[Entries provided — start]
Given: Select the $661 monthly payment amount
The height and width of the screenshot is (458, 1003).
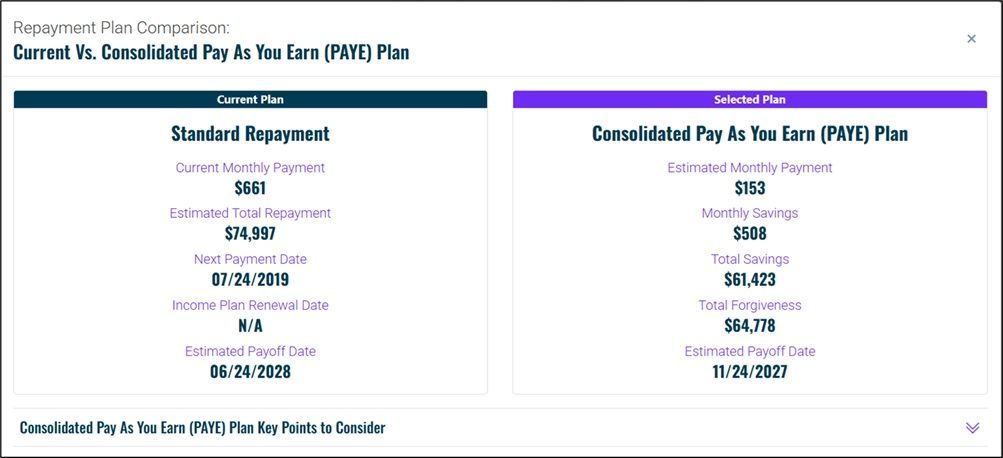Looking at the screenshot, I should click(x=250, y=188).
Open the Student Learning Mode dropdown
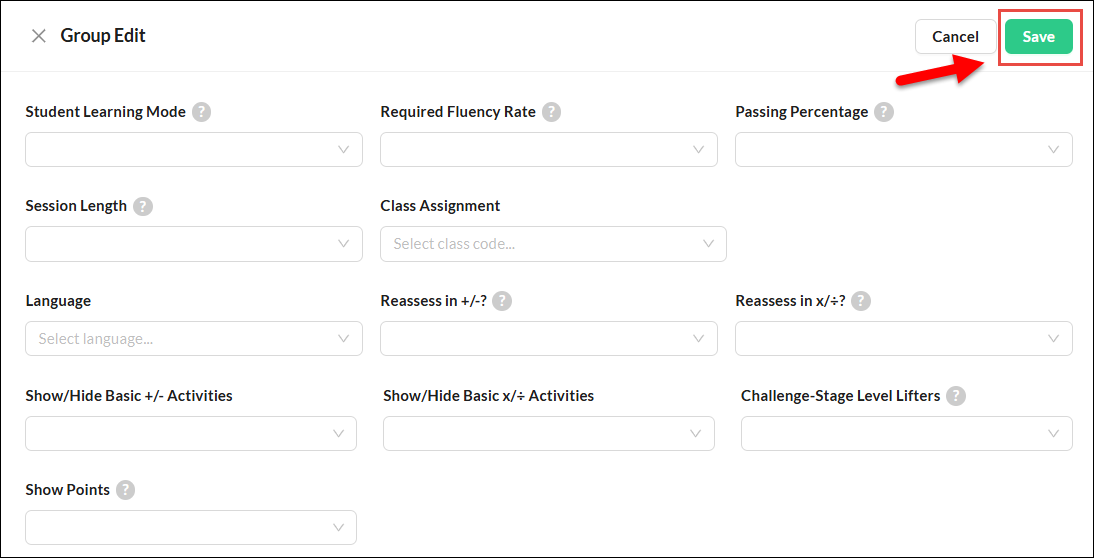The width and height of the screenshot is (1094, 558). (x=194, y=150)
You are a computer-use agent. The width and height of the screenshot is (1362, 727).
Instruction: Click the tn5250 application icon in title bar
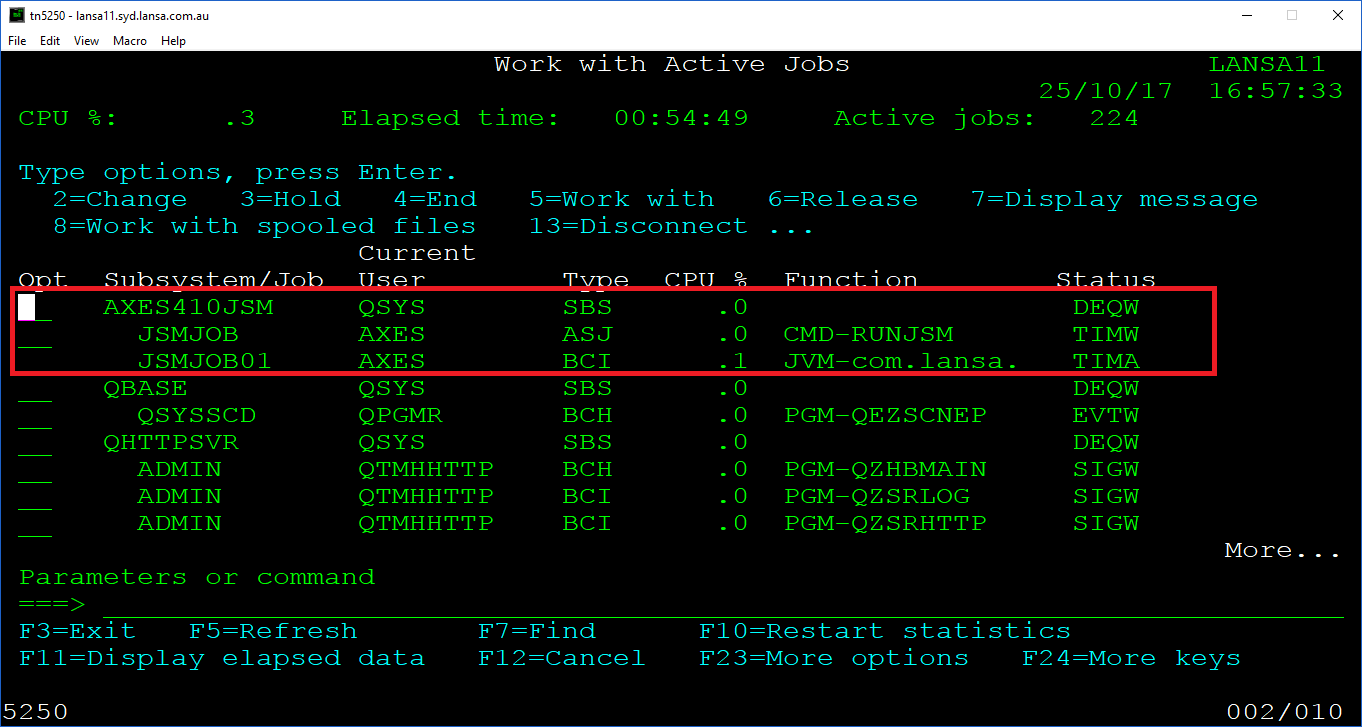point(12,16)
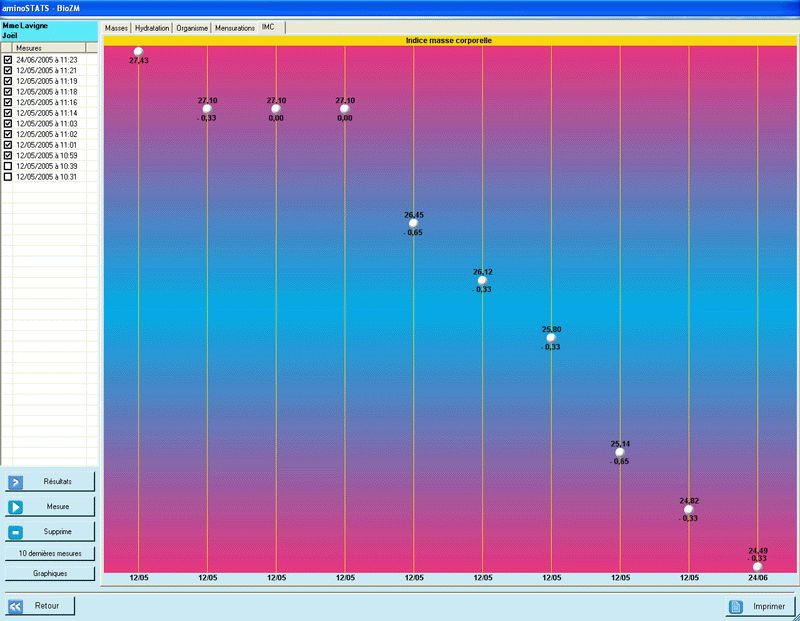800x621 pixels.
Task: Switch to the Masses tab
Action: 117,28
[Entries provided — finish]
[Entries provided — start]
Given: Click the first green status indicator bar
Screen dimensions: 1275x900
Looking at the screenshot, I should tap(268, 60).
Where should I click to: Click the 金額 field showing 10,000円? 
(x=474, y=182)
[Entries provided — finish]
[Entries provided — start]
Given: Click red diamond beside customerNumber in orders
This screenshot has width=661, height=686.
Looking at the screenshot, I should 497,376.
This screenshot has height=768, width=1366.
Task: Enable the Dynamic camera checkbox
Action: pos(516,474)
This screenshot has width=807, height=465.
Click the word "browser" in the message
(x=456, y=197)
[Entries provided — finish]
* [What this task involves]: Could you copy every line from the records that mentions the word "Given"?

* [Result for this task]:
Given: Select the $661 monthly payment amount
Given: Click the first green status indicator bar
Given: Click red diamond beside customerNumber in orders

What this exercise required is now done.